Seule formation à la traîne, Dayzine a fait le choix de la patience. L'année a été douloureuse. Un changement dans les rangs du groupe, des mois passés dans l'attente d'une salle de répétition, sans oublier l'éternel problème de l'enregistrement. Pour s'en sortir, ils n'ont pas fait exception à la règle. Les amis pour trouver un local et les tirelires pour financer l'enregistrement d'une maquette. "Il nous a fallu des mois avant d'arriver à une situation de stabilité. Le noyau dur du groupe est maintenant constitué. Nous pouvons enfin travailler sereinement" affirme soulagé, Hicham Bajjou, le chanteur du groupe. Dans un petit studio du centre-ville casablancais, le groupe casablancais enchaîne les nuits blanches pour enregistrer ses premières maquettes "Nous sommes obligés de travailler la nuit, chacun ayant une vie et un travail, par ailleurs. Les choses seraient évidemment plus simples si nous pouvions nous consacrer entièrement à la musique, mais ce n'est pas le cas". Faisant le choix de la prudence, les membres de Dayzine passent en priorité la préparation de la saison des concerts. "Nous n'en sommes pas encore à la recherche de producteurs. Nous travaillons toujours sur notre album". Un album qui devrait tout de même être prêt avant la fin de l'année.
2005 pourrait fort bien marquer un nouveau départ pour le marché de la musique. Un dénouement salutaire pour des formations qui échapperaient ainsi au sort de leurs prédécesseurs. Car il y en a eu. Et pas des plus médiocres.
Des formations maroco-marocaines, capables de produire une musique de qualité, soit-elle influencée par des genres venus d'ailleurs ( Rap, rock ) ou une expression nouvelle de la musique "populaire" marocaine, le pays en compte depuis les années 70. Les golden hands, Africa Band, Total éclipse ou plus récemment Afouss sont autant de formations qui se sont succédé et qui ont de leur temps, séduit et convaincu les publics. Elles ont pourtant disparu sans laisser de trace de leur travail. Faute de production, de disques et de circuit de distribution qui leur permette de survivre au delà des concerts épars qu'ils organisaient. Leurs jeunes successeurs n'ont pas non plus de solutions miracle. Mais ils sont, au moins, conscients du risque qu'ils courent en naviguant à vue.

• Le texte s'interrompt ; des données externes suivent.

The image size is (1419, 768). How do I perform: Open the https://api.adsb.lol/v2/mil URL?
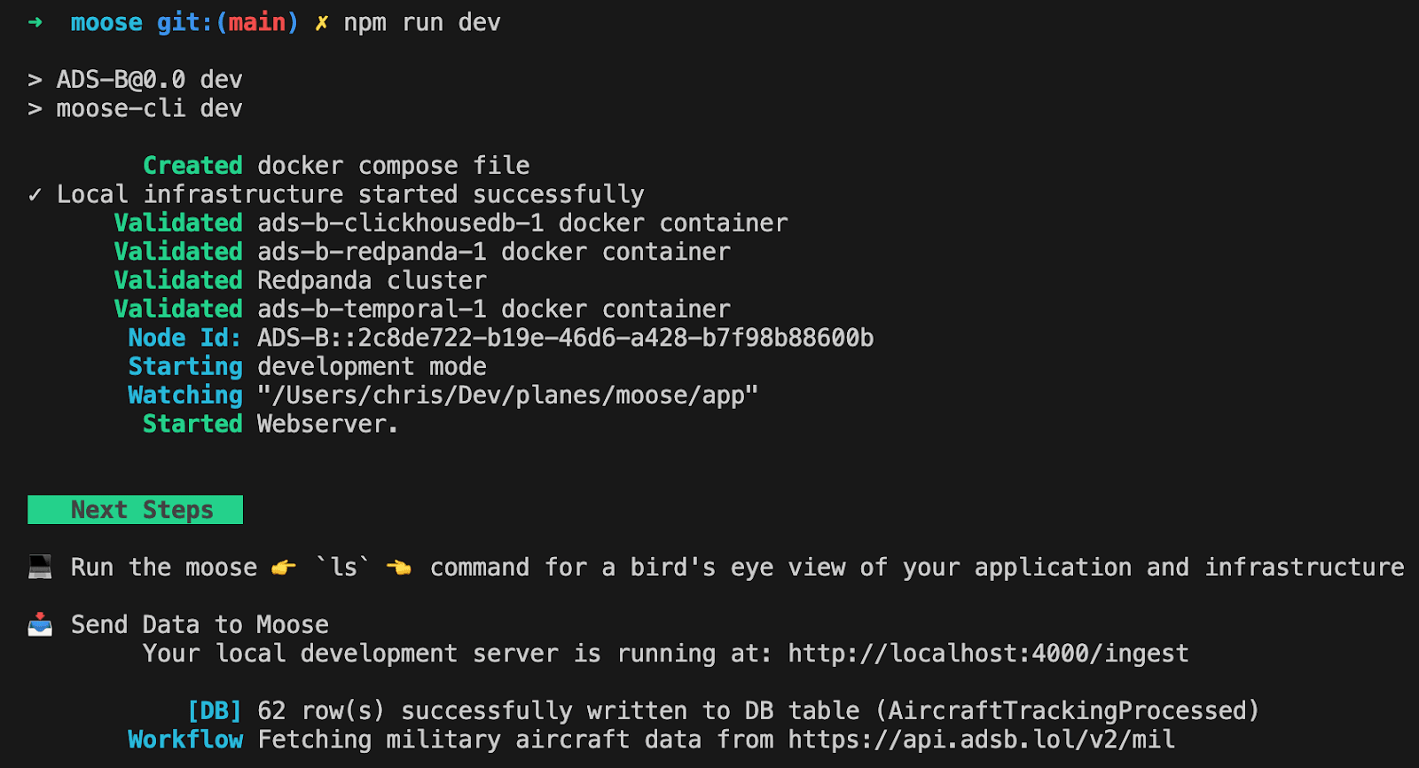coord(981,740)
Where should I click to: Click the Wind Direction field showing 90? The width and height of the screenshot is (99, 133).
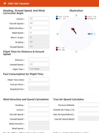pos(39,28)
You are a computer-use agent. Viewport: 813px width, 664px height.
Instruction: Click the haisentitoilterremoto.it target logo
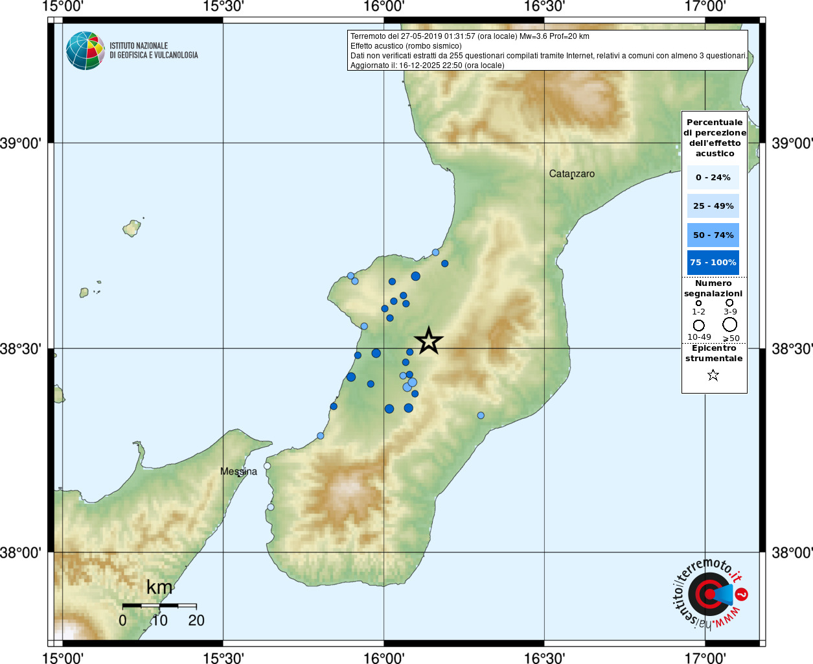point(709,594)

Maturation. La génération Boulevard Avec une moyenne d'âge de trois ans, les quatre groupes qui ont démarré sur la scène du boulevard des jeunes musiciens peuvent aujourd'hui se vanter d'être la référence pour les musiciens en herbe. Leur évolution sur le marché se fait cependant à des rythmes différents. Alors que H-Kayne et Fnaïre s'apprêtent à signer leur second album, Darga et Dayzine, en sont eux à leur premier. Une différence de vitesse qui trouve origine dans le genre musical joué par les uns et les autres. "La fusion a recours à plusieurs instruments et nécessite beaucoup plus de travail de répétitions et d'arrangements" explique Hicham Bajou, chanteur de Dayzine. Du reste, fusion, rap ou Hip hop, quel que soit leur genre musical, ces groupes ont un dénominateur commun. Ils sont les premiers à envisager sérieusement de passer du statut d'amateurs à celui de professionnels.